OFFICE OF THE SECRETARY
Contact:John Wright, 202-208-6416
For Immediate Release: July 28, 2003
Linda Canzanelli, 305-230-1144, 3002

Interior Department Announces Plan to Save Stiltsville

 

WASHINGTON -- Secretary of the Interior Gale Norton announced today that she has approved a plan to save the seven remaining Stiltsville houses in Biscayne National Park. The plan calls for a nonprofit trust to manage the houses and to make them available for public use.

“This is an exciting chapter in the history of Stiltsville,” Norton said. “The trust will open the houses at Stiltsville to the community and the public to showcase the richness of the marine resources of Biscayne National Park. Stiltsville will be a place for people from around the country to learn about the history of this magnificent place and the value of our fragile marine environment.”

Under the plan 15 community leaders and former leaseholders are in the process of establishing a nonprofit Stiltsville Trust to maintain the structures and provide broad public access. The National Park Service will enter into a cooperative agreement with the Stiltsville Trust authorizing them to manage the structures.

“This plan to save Stiltsville highlights the importance of working together to solve problems through what I call the four C’s – conservation through cooperation, communication and consultation,” Norton said. “This process has demonstrated the importance of listening to the community.”

The seven remaining, well-known Stiltsville houses are located in the northern part of Biscayne Bay National Park.

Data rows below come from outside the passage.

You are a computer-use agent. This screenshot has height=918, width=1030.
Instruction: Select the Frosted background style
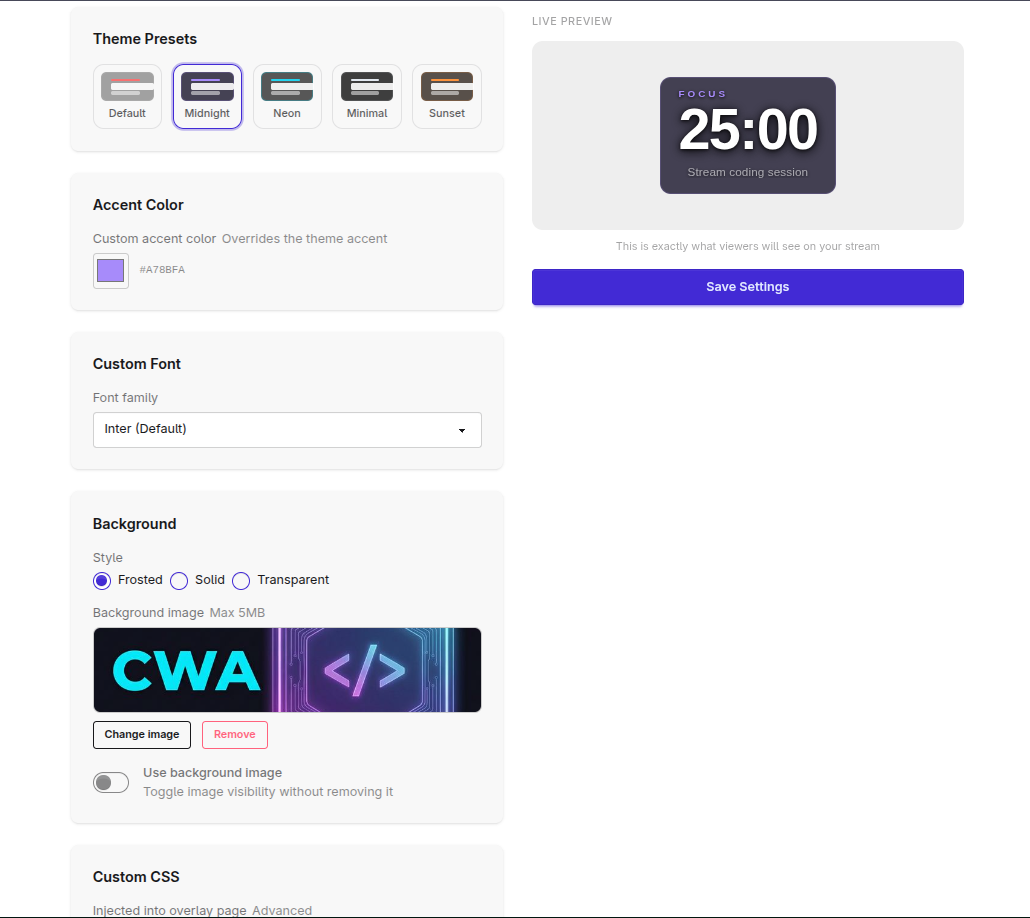(x=102, y=581)
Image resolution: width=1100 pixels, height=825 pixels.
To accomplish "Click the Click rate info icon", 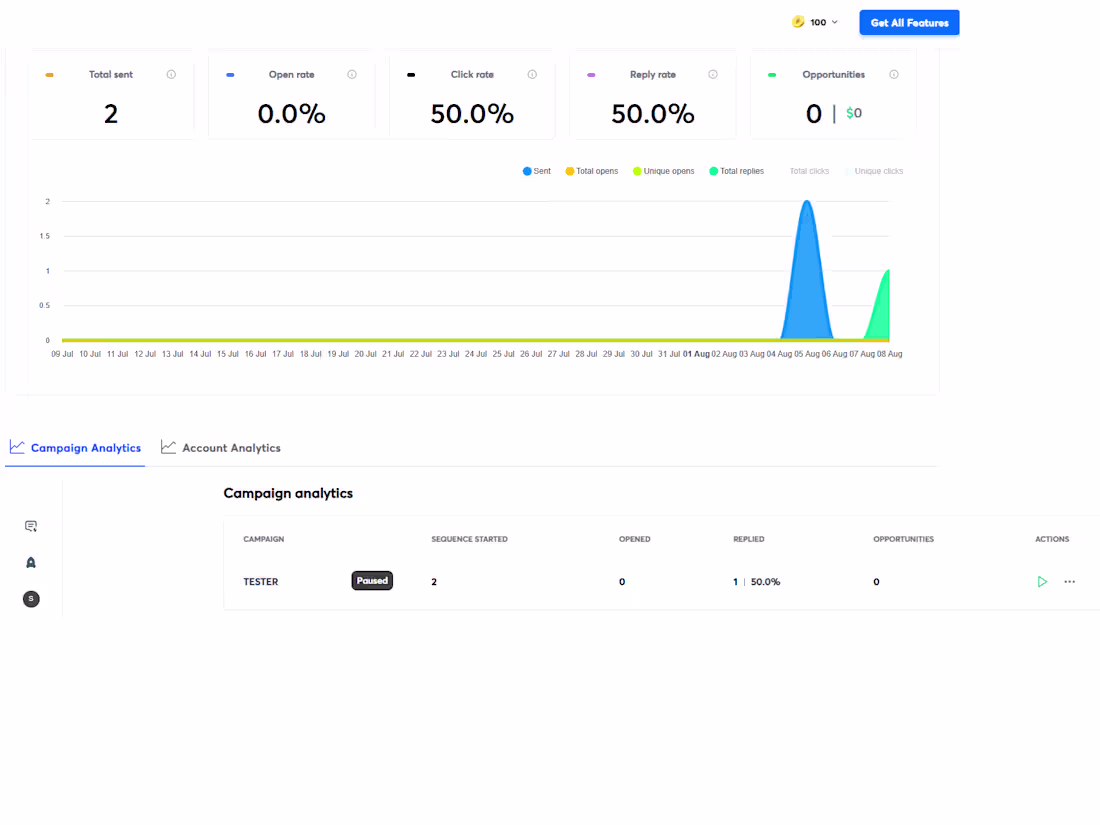I will [532, 74].
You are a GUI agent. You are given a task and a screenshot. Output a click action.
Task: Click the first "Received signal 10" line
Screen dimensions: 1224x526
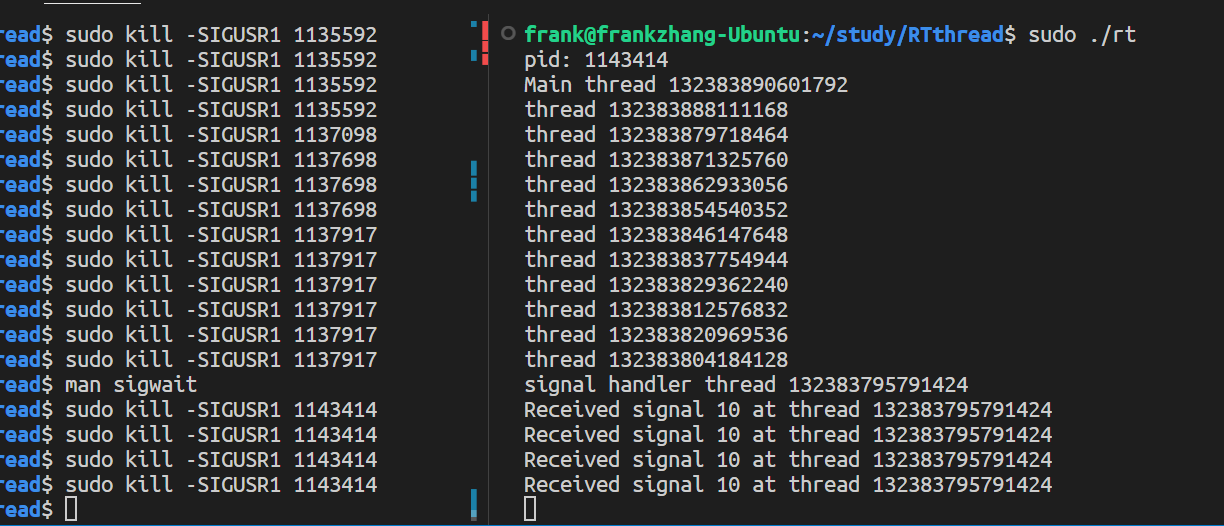tap(787, 410)
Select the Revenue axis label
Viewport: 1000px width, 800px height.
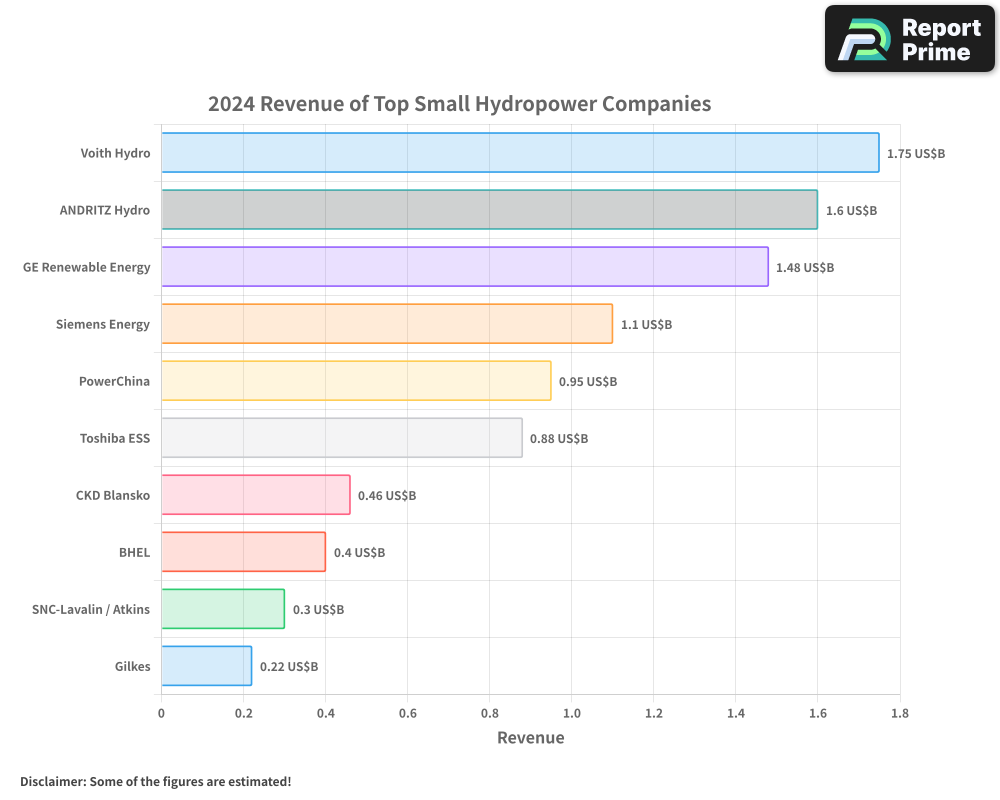pyautogui.click(x=530, y=738)
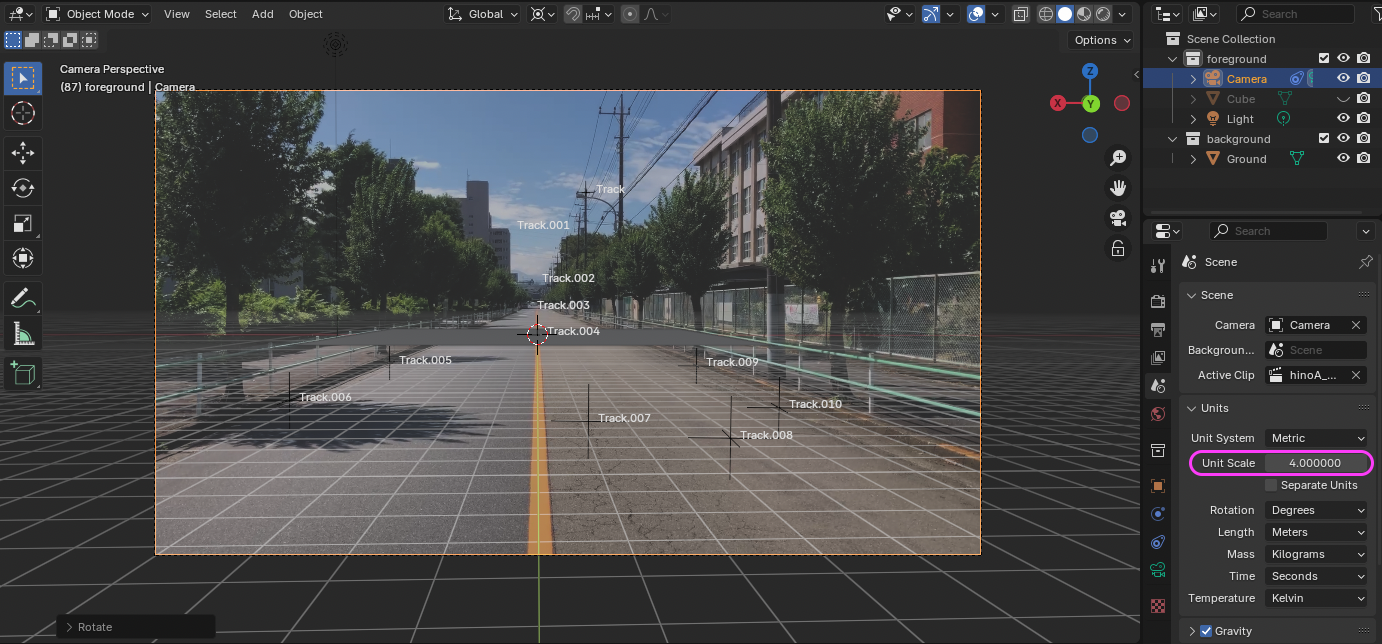Open the Unit System dropdown
1382x644 pixels.
pos(1316,438)
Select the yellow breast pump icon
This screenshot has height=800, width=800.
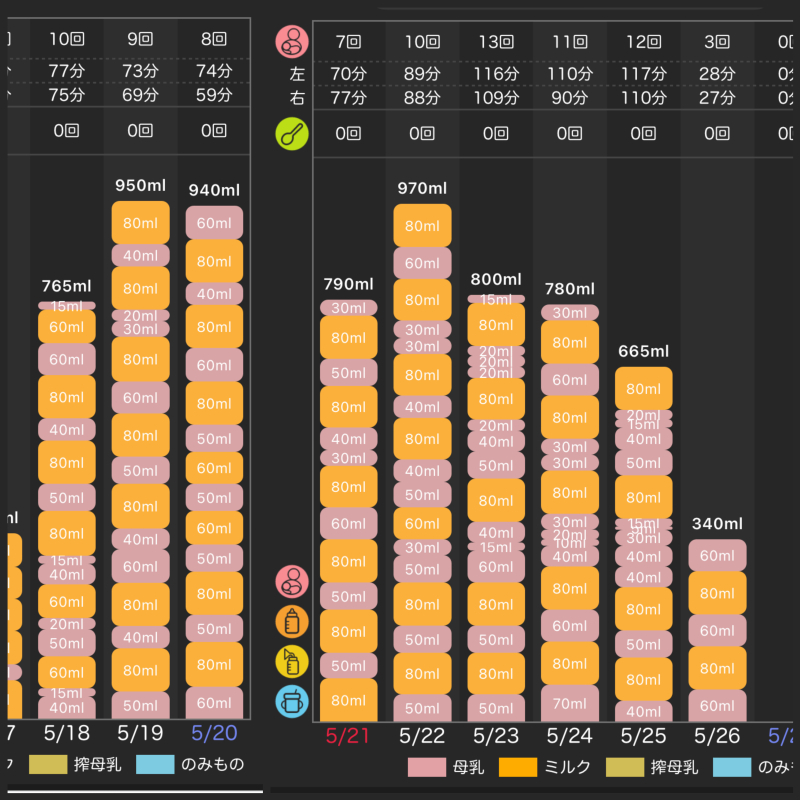pos(292,661)
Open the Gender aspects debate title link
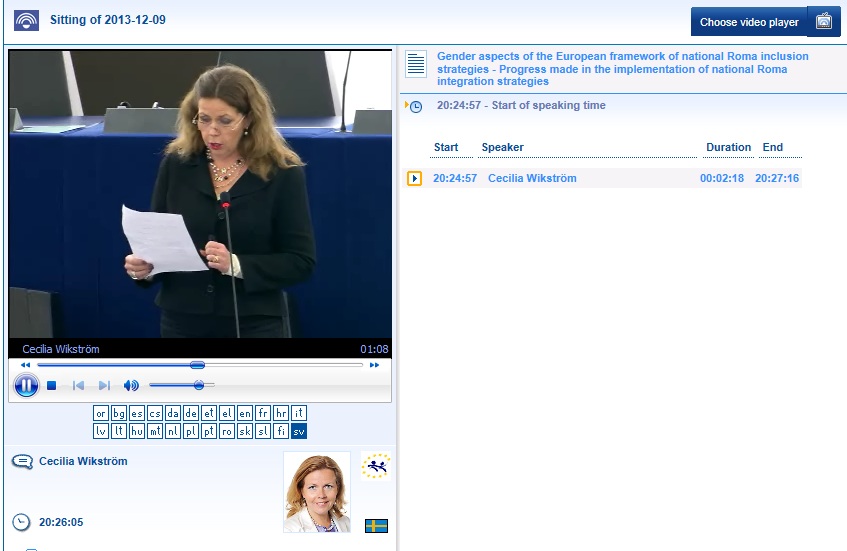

The houses and what to do with them have been a concern for several years. In 1975, the state of Florida issued long-term leases for the Stiltsville structures located on submerged Florida land. In June 1980 Congress expanded the national park boundary, bringing the area containing Stiltsville within the boundaries of Biscayne National Park. Then in 1985 the state deeded the submerged lands in the expansion area to the United States. The original state leases to Stiltsville’s occupants remained in effect and carried an expiration date of July 1, 1999.

Meanwhile, Biscayne National Park developed a General Management Plan in 1983 that said that the existing leases would be managed until they expired and then the structures would be removed by the leaseholders at their expense. This language mirrored the terms of the original leases. After the leases expired in 1999, community support for the unique structures kept them from being removed.

During a series of meetings in 2001 and 2002, representatives of the Stiltsville leaseholders, environmental and community groups met with Park Service officials and agreed that a 501c 3 nonprofit should manage the structures. This was the National Park Service’s preferred alternative in the General Management Plan Amendment for Stiltsville. After public meetings and public comments, a Record of Decision was signed on June 11, 2003, and a Notice of Availability of the Record of Decision for the Final General Management Plan Amendment and Environmental Impact Statement was published in the Federal Register on July 18, 2003.

“The citizens of south Florida love these structures,” Assistant Secretary of the Interior for Fish, Wildlife and Parks Craig Manson said. “It was the community that got us to reexamine our position on Stiltsville, resulting in a real victory for everyone.”